This represents a fundamental shift in the nature of demand. The NHS was designed to treat illness, restore people to health and prevent early death, particularly from infectious disease. Today it is increasingly expected to support people through decades of living with long-term conditions such as diabetes, heart disease, arthritis, stroke-related disability and dementia. Advances in neo-natal and paediatric care also mean that there are many more children surviving into adulthood with complex care needs, with conditions such as neuromuscular disease, cystic fibrosis, severe learning disability or brain injury. We often talk about the impact of an ageing  society, but the reality is much more complex and reflects a very different pattern of health and need.

There are also persistent and growing inequalities in life expectancy and healthy life expectancy between areas of the UK. People who live in more deprived areas, or face disadvantage because of ethnicity, disability, poverty or insecure work tend to die younger and spend more of their lives in poor health. People living in one of the most deprived areas of the country, Blackpool, have a healthy life expectancy that is 18 years lower that for people living in Richmond, one of the least deprived areas. These differences aren’t random, rather these inequalities are systemic and largely out of people’s direct control. This matters when thinking about the role of the welfare state and the NHS. The health service cannot on its own undo the damage caused by wider social and economic inequality.

Declining birth rates

A rise in the number of adults and older people with care needs comes alongside a long-running fall in the birth rate. The UK’s total fertility rate has been declining since around 2010 and now sits at about 1.4 children per woman in England, well below the level needed to keep the population stable. While there has been a slight recent uptick in births, it hasn’t been enough to offset relative growth in the adult population.

This decline reflects constraint as much as choice. An Ipsos survey in 2025 found that half of women between 18 and 50 had delayed or decided against having a child, and the most likely reasons were cost, including high housing costs and expensive childcare. Low fertility is not unique to the UK, nor is there a clear international model for reversing it, although there is some evidence that fertility rates rise when there is security of employment and when women can combine work and family life on an equal footing with men through paid parental leave and affordable child care. A forthcoming piece of King’s Fund research that spotlights Japan’s ageing society also reveals that sustained national conversation and engagement with the issue across all policy areas can be helpful in addressing things – although again, not to the extent that the pattern can be reversed. The macro picture remains: lower birth rates today mean fewer workers and taxpayers tomorrow. That feeds directly into the sustainability of the welfare state, which still depends heavily on a large working-age population to fund pensions, health care and benefits for those not in work.

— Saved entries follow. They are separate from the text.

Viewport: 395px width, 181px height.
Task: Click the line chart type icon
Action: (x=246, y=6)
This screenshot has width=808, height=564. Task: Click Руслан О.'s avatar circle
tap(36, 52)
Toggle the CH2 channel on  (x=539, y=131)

A changing tax base and workforce

At first glance, the share of the population that is of working age looks surprisingly stable. Around 61% of people are of working age today, much the same as in 1948.  

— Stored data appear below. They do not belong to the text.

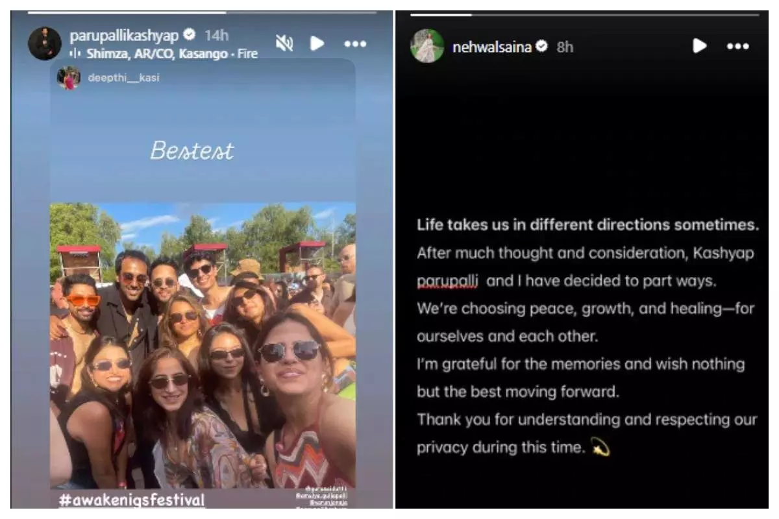Click the deepthi__kasi username

[123, 78]
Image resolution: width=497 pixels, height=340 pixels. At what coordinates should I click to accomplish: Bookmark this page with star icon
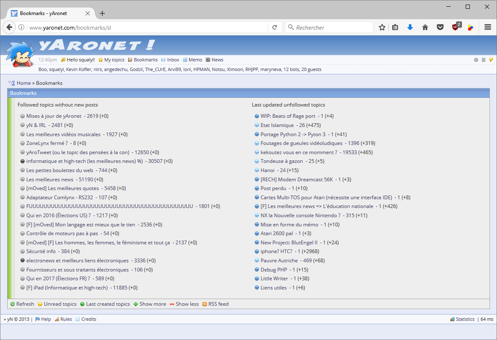382,28
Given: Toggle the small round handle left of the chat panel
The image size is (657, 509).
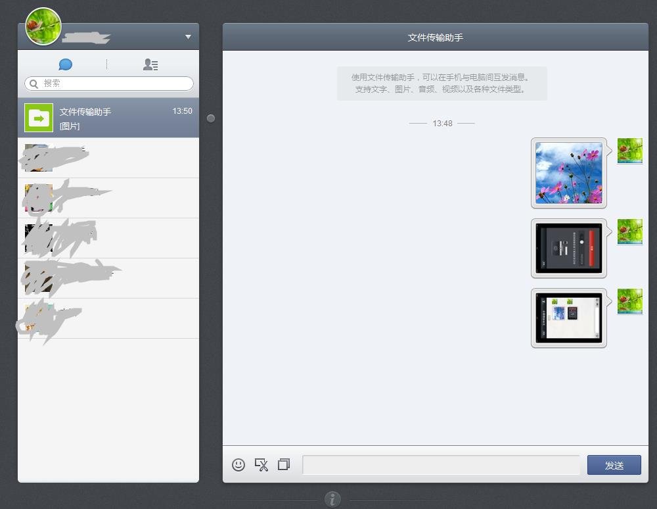Looking at the screenshot, I should [x=211, y=118].
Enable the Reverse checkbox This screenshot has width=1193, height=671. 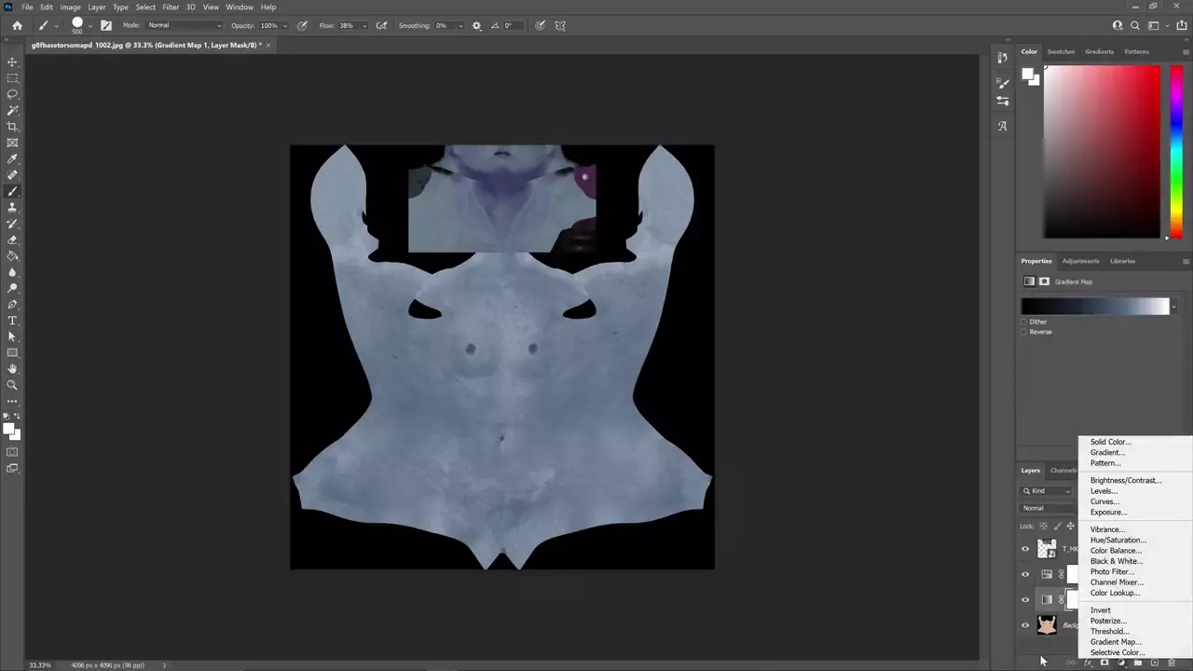coord(1024,332)
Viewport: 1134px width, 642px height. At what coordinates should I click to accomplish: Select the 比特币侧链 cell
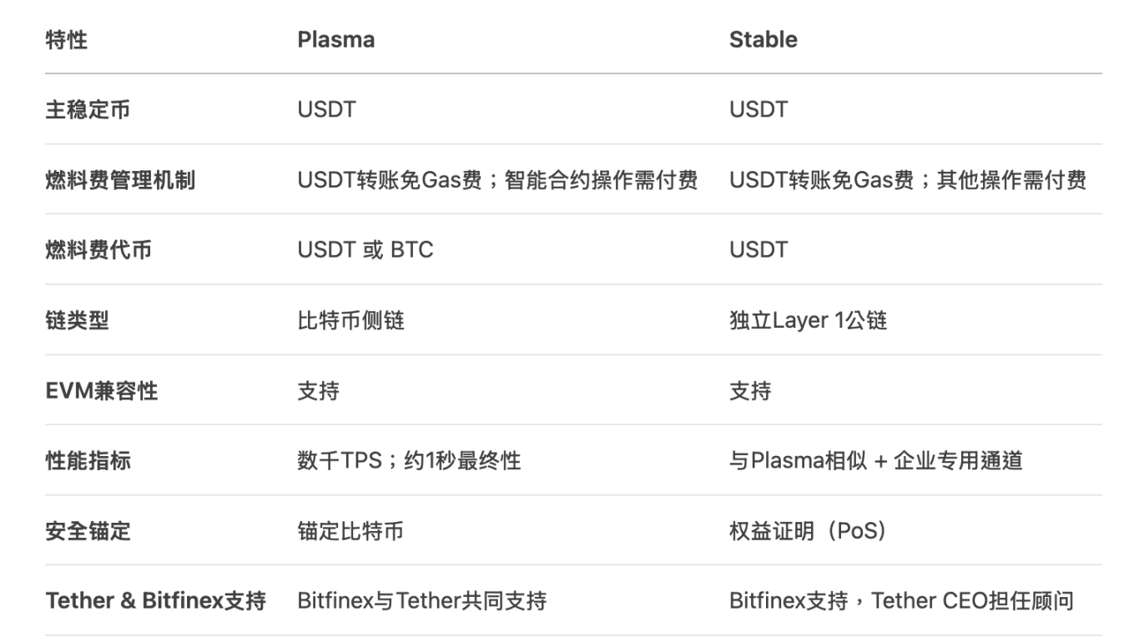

But despite this, there is a major change in the dependency ratio, that is the number of people under 15 and over 65, compared to those of working age . When the welfare state was set up, there was roughly 1 person over 65 for every 6 people of working age. Today it’s closer to 1 to 3. That has clear implications for tax revenues and for the supply of workers, especially in sectors like health and social care where demand is rising fastest. The rise in the state pension age is one way in which government policy is responding to this change.

“At a time when the welfare state requires a broader and more stable revenue base, the tax system remains weighted towards a form of economic activity that demographic and labour-market trends are steadily eroding.”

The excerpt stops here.